Spoglądając w dół zauważyłem owe płyty z mchem i jakoś odechciało mi się tamtędy schodzić. Do żlebu głównego też nie miałem odwagi wracać, więc… pozostało iść do góry…
Tego fragmentu nie zapomnę do końca życia… Początkowy fragment żlebu (widoczny na zdjęciu poniżej) był jednym z prostszych miejsc, bo tutaj jeszcze było się czego trzymać. Nad nim żleb zamienił się w „łąkę”, w której raz po raz był wbity jakiś kamień, nie mający prawa się tam trwale trzymać. W pewnym momencie utkwiłem w takim miejscu, że naprawdę nie wiedziałem, gdzie mam zrobić kolejny krok – byłem bliski paniki… Już pomału zastanawiałem się jak się skończy ta historia, jak gdzieś podjadę i przelecę cały też mniejszy żleb znajdując koniec swojego zjazdu w tym głównym.
Nie wiem jakim cudem udało mi się wejść w bezpieczniejszy teren, ale przeżyłem w tym żlebie ciężkie chwile. Nieco kawałek wyżej była już Asia, ale ja znów widząc teren przez który musiałbym do niej iść poszukałem alternatywy. Obszedłem wystający grzebień skalny i doszedłem do niej dużo łatwiejszą drogą.

__________________________________________________

▶ [TREŚĆ ZADANIA]: Proszę przepisać powyższy fragment relacji górskiej w całości, bez wprowadzania jakichkolwiek zmian. Zamieszczony dalej materiał nie ma związku z fragmentem relacji górskiej.

[Materiał do lokalizowania opisanych obiektów]
__________________________________________________

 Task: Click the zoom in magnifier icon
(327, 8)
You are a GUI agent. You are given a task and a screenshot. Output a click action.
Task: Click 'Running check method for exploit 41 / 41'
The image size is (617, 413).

__________________________________________________

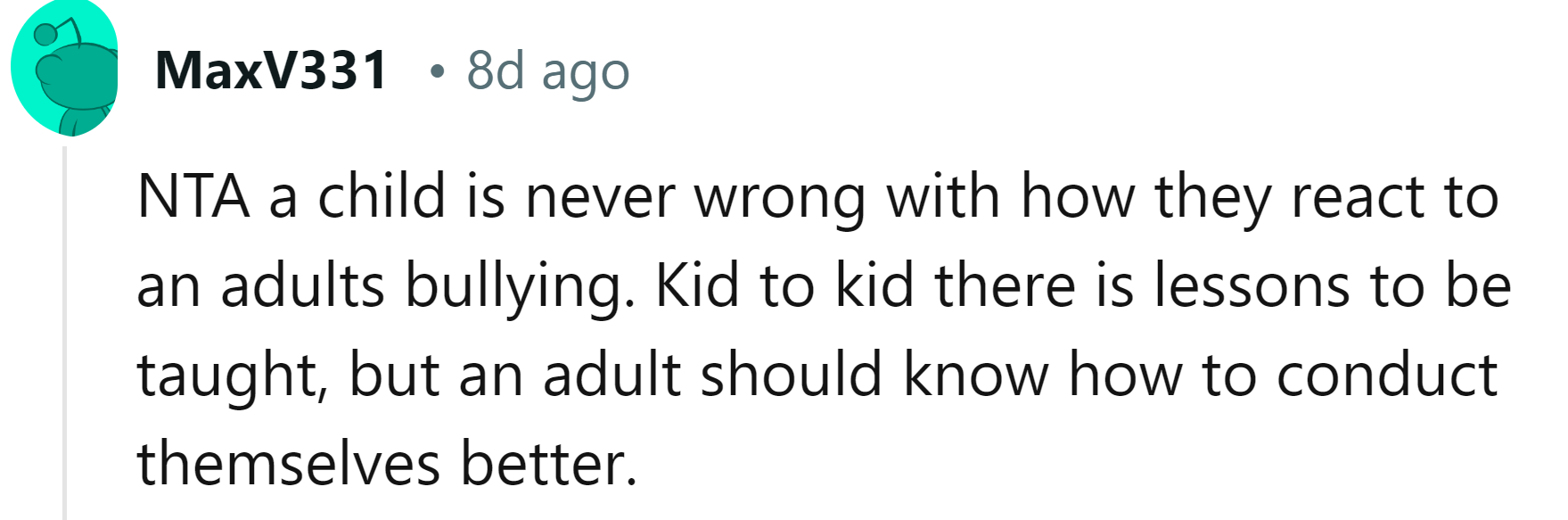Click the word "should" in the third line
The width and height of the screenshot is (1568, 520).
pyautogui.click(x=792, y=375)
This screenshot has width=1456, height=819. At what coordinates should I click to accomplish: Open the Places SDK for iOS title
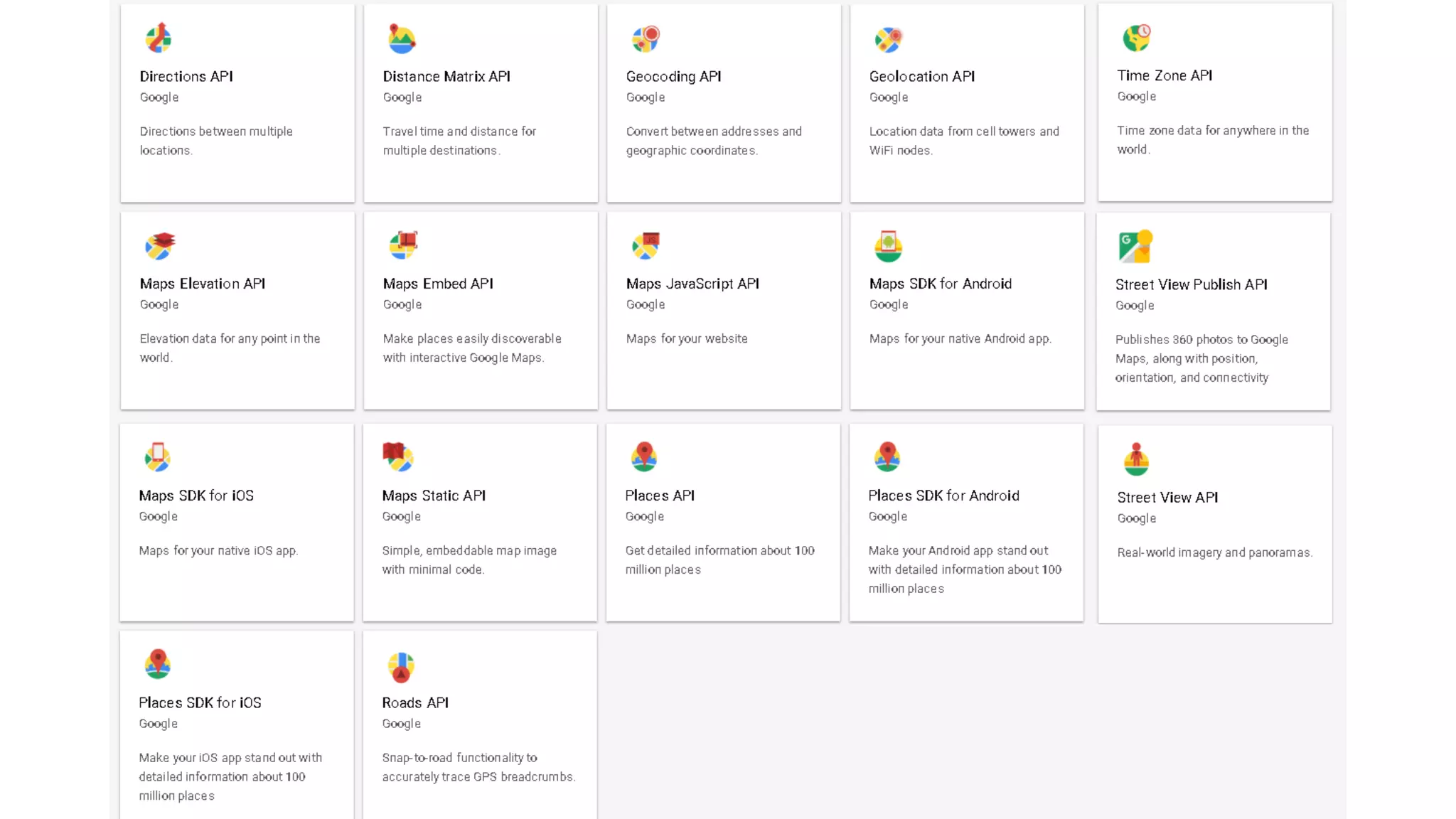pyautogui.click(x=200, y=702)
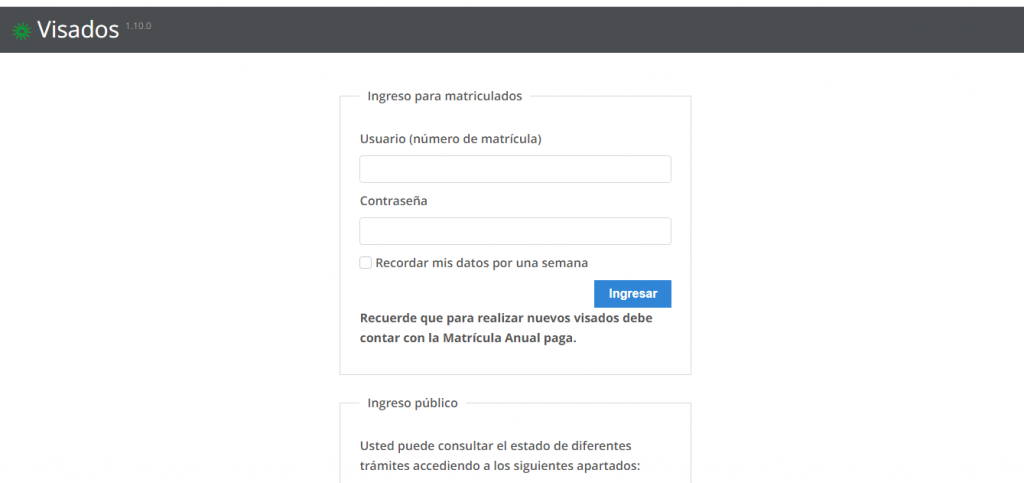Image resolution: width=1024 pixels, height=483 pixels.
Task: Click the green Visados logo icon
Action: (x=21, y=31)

__________________________________________________

▶ [ROZWIĄZANIE ZADANIA]:
Spoglądając w dół zauważyłem owe płyty z mchem i jakoś odechciało mi się tamtędy schodzić. Do żlebu głównego też nie miałem odwagi wracać, więc… pozostało iść do góry…
Tego fragmentu nie zapomnę do końca życia… Początkowy fragment żlebu (widoczny na zdjęciu poniżej) był jednym z prostszych miejsc, bo tutaj jeszcze było się czego trzymać. Nad nim żleb zamienił się w „łąkę”, w której raz po raz był wbity jakiś kamień, nie mający prawa się tam trwale trzymać. W pewnym momencie utkwiłem w takim miejscu, że naprawdę nie wiedziałem, gdzie mam zrobić kolejny krok – byłem bliski paniki… Już pomału zastanawiałem się jak się skończy ta historia, jak gdzieś podjadę i przelecę cały też mniejszy żleb znajdując koniec swojego zjazdu w tym głównym.
Nie wiem jakim cudem udało mi się wejść w bezpieczniejszy teren, ale przeżyłem w tym żlebie ciężkie chwile. Nieco kawałek wyżej była już Asia, ale ja znów widząc teren przez który musiałbym do niej iść poszukałem alternatywy. Obszedłem wystający grzebień skalny i doszedłem do niej dużo łatwiejszą drogą.